I always know I’m doing right when I find myself coming to track workouts eager to finally be able to run fast and hard.
This is all really good advice. I wouldn’t run more then 10 times a week. In college and after I would run 10 times a week and now also being 35 I don’t think my body could handle that stress. Nail your workouts and long run each week. Everything else is marginal. Important but marginal.
A lot of different ways to skin a cow. I’m about 10+ minutes faster than you at the marathon distance. I do 2x a day, 3-4 days a week. My total weekly mileage is in the 80-100 range, spread over 7 days of running. It wouldn’t be unusual for some of my 2-day runs to be in the 9+ min/mile range.
I spend 0 miles at the track. It’s mostly easy volume building miles. Once a week I may throw in a 6-8 mile tempo run in the middle of one of my semi-long runs. Not saying my way is right or better than yours, just a different perspective.
pretty similar here. I run mid to low 2:40s right now, so basically a minute per mile MP faster than the OP. Run around 70-80mpw, split into roughly 10 runs/week. 90-95% of my miles are easy, and often as slow as 8:30 or even 9 min/mile. I do a group track workout once per week, and sometimes do a fast finish or MP finish long run. Still getting faster.
OP, you are probably doing the vast majority of your running way too fast. Particularly if you want to add doubles, you are liable to burn out, get injured, or suboptimally train.
Tried that last season and was not able to recover. I hid a bike in the office. Ran 4 miles to work, rode for lunch break 50 minutes, and ran 4 miles back home. Those evening 4 miles felt way harder than usual. I made it a week into this routine before getting overtraining symptoms.

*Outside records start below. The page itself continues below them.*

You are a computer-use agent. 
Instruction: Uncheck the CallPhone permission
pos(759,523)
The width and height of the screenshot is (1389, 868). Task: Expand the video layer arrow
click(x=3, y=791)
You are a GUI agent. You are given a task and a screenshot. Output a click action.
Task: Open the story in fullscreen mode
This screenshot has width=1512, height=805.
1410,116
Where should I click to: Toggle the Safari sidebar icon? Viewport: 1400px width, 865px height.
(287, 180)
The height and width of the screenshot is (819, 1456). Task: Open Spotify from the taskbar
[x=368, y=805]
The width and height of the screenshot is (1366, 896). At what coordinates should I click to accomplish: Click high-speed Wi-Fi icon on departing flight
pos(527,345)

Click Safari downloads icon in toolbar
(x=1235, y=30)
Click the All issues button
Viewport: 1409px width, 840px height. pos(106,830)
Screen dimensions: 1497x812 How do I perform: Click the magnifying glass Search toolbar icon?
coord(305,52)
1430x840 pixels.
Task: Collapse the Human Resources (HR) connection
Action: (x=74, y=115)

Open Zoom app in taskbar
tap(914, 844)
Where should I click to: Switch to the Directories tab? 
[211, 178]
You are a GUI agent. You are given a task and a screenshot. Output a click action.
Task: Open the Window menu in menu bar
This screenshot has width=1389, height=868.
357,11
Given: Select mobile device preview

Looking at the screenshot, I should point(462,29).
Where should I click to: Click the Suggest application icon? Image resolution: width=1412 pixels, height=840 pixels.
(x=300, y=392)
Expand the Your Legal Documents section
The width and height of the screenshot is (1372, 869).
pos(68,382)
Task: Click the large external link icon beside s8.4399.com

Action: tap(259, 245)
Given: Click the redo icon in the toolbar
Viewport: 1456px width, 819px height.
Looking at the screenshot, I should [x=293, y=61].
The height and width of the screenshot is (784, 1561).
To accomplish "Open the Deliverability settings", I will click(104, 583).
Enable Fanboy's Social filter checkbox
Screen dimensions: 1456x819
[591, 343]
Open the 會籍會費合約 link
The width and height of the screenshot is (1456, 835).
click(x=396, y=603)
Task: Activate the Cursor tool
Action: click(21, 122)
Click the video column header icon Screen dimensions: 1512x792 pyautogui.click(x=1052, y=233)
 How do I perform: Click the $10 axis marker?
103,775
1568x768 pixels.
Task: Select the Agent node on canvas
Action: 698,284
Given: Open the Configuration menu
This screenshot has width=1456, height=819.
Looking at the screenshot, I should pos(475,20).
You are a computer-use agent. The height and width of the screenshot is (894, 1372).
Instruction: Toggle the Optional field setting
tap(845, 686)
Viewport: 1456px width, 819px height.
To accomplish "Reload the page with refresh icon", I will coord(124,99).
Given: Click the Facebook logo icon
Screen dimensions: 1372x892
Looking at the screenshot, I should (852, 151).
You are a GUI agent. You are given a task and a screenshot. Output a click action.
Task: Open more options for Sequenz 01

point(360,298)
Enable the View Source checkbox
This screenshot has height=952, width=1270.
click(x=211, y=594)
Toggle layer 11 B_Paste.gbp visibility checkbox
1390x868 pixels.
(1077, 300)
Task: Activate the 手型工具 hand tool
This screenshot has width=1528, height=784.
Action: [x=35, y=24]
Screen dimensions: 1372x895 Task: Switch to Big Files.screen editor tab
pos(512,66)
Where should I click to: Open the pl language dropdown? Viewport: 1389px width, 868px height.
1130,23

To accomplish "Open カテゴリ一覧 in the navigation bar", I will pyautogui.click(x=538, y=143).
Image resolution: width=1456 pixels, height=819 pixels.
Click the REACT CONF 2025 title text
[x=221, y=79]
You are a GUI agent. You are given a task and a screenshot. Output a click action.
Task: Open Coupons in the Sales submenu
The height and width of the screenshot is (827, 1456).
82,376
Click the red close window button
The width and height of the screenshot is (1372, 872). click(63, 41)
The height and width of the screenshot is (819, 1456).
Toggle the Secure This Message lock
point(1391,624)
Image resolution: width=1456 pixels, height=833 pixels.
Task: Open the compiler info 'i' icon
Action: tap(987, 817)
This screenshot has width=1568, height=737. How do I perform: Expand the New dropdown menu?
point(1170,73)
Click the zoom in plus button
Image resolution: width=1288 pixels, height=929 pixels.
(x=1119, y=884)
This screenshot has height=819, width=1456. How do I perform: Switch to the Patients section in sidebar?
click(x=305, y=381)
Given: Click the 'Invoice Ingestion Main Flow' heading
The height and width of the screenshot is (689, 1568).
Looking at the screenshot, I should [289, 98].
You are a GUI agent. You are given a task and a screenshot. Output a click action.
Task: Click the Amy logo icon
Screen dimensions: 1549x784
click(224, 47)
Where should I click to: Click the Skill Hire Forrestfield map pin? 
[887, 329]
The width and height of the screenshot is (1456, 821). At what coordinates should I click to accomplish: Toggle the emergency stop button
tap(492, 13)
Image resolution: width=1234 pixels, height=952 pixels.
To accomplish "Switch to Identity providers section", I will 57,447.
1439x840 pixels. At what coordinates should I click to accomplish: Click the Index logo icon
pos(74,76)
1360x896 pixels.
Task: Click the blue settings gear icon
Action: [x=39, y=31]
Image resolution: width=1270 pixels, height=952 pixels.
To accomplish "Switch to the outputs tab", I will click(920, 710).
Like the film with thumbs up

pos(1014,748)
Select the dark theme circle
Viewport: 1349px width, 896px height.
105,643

OP: Your #1 goal in your plan should be making sure those easy days are truly easy days. You should not have a pace in mind…just run by effort. I suggest flipping gps watch over and not look at it. Focus on good form and cadence. Some days you will be running 8 min pace and some days might be 9 or even 10 min pace. Don’t get caught up in pace. Also, 8 weeks out at some MP runs in your medium or long runs.